Wszystko czerwone.steemCreated with Sketch.

in #polish6 years ago

Wczorajszy ranek był bardzo krwawy na wschodzie. Zanim słońce wylazło leniwie zza wzgórza, czerwień rozlała się szeroko po niebie.

Zachwyciłam się w pierwszej chwili, zagapiłam... A potem przypomniało mi się, że dwa dni wcześniej , po południu, doszło w kombinacie do awarii i krakowskie powietrze (obecnie i tak kiepskie) wzbogaciło się o dawkę szkodliwych pyłów.

Wieczorem w dniu awarii cały zachodni horyzont był złowróżbnie krwawy:

Więc mój poranny zachwyt momentalnie zbladł, próbowałam nawet nie oddychać. Biegłam, więc było trudno.

Potem przyszła myśl, że skoro urodziłam się w czasach, gdy Huta Lenina pracowała pełną parą to musiałam zaliczyć setki takich awarii. Plus chmura znad Czarnobyla w 86. A jestem okazem zdrowia, póki co. Odetchnęłam.

Niestety myśli raz puszczone w ruch nie cichną tak łatwo, co przyniosło falę skojarzeń do czerwieni. W głowie rozpoczął się długi korowód książek, filmów, piosenek...

Wszystko czerwone
Więcej czerwieni
Czerwone korale
Lady in Red
"...Ale Celiny głos, Celiny włosów woń, czerwoną mgłą zasnuwa oczy, w kamień zwiera dłoń..."
"...czerwony jak cegła..."
"czerwone maki na Monte Cassinoooooo..."

I tak to szło, by na koniec utknąć i zapętlić się na Wysockim:

To polowanie, to na wilki trwa obława
śmiertelny bieg skrwawiony śnieg nadziei brak
charkoczą wściekłe psy, a my nie mamy prawa
granicy przejść czerwonych rozwieszonych flag...

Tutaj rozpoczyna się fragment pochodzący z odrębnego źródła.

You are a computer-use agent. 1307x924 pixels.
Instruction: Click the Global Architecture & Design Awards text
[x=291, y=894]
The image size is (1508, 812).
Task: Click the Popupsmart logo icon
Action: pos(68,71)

Polowanie na wilki, Włodzimierz Wysocki

Grzęzłam w czerwieni i nie wiem, jak długo by to trwało, gdyby nie wyprzedziła mnie Mała Mi. Nie znam kobiety, ale poczułam do niej gwałtowną niechęć.

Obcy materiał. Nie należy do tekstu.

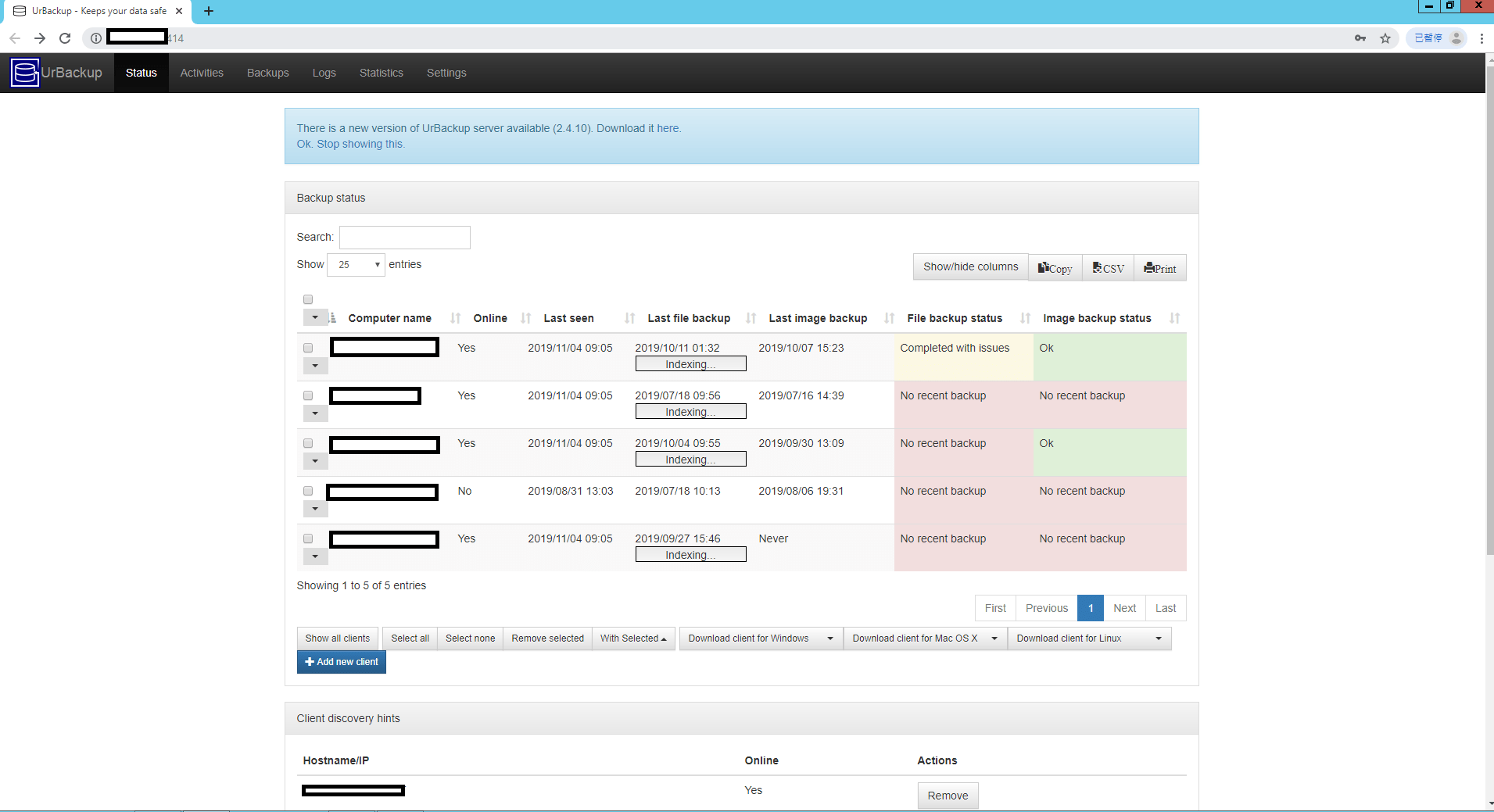Click the bookmark star in the address bar
This screenshot has width=1494, height=812.
tap(1385, 38)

Aż do tamtej chwili tłumaczyłam swoje wolne tempo faktem, iż jestem niewysoka i mam krótkie nogi.

Mała Mi była o połowę niższa i o połowę szybsza. I w dodatku w całości odziana w fachowy strój sportowy, gdy u mnie do miana fachowych mogą pretendować na razie tylko buty.

Porzuciłam rozśpiewany świat czerwieni na rzecz ratowania nadszarpniętego ego, wymyśliłam nawet inne wytłumaczenie na swój ślimaczy trucht, ale już nie pamiętam, co to było. Poza tym słońce zaczęło wyłazić i spieszyłam się do miejsca widokowego.

Tu zawsze przystaję na dwie, trzy minuty, witam się grzecznie i robię fotki.

Ten mały przystanek pozwala mi odzyskać dystans do spraw codziennych, ujrzeć prawdziwe proporcje, uporządkować priorytety. Co jest ważne, a co mniej. Co i kto naprawdę się dla mnie liczy. W co się zaangażować, a co odpuścić.

Kiedy mówić, a kiedy lepiej milczeć.

Kim jestem i co mam do zrobienia, dla siebie i innych.

Wtedy, przez tę małą chwilę, wszystko jest takie klarowne.

Doceniam i dziękuję ♥️

Sort:  

Bardzo ładne zdjęcia. Te słońce lekko wychylające się zza drzew, nieśmiało zaczyna dzień... Dobrze mieć takie miejsce, w którym czujemy się błogo nawet przez chwilę i myśleć, że powstało specjalnie dla nas. Chwila, dla której przez moment nic się nie liczy, oprócz tego bezcennego widoku.

i myśleć, że powstało specjalnie dla nas.

otóż to :)

Ja myślę, że to ten fachowy strój sportowy. Pewnie stawia znacznie mniejsze opory powietrza ;-P.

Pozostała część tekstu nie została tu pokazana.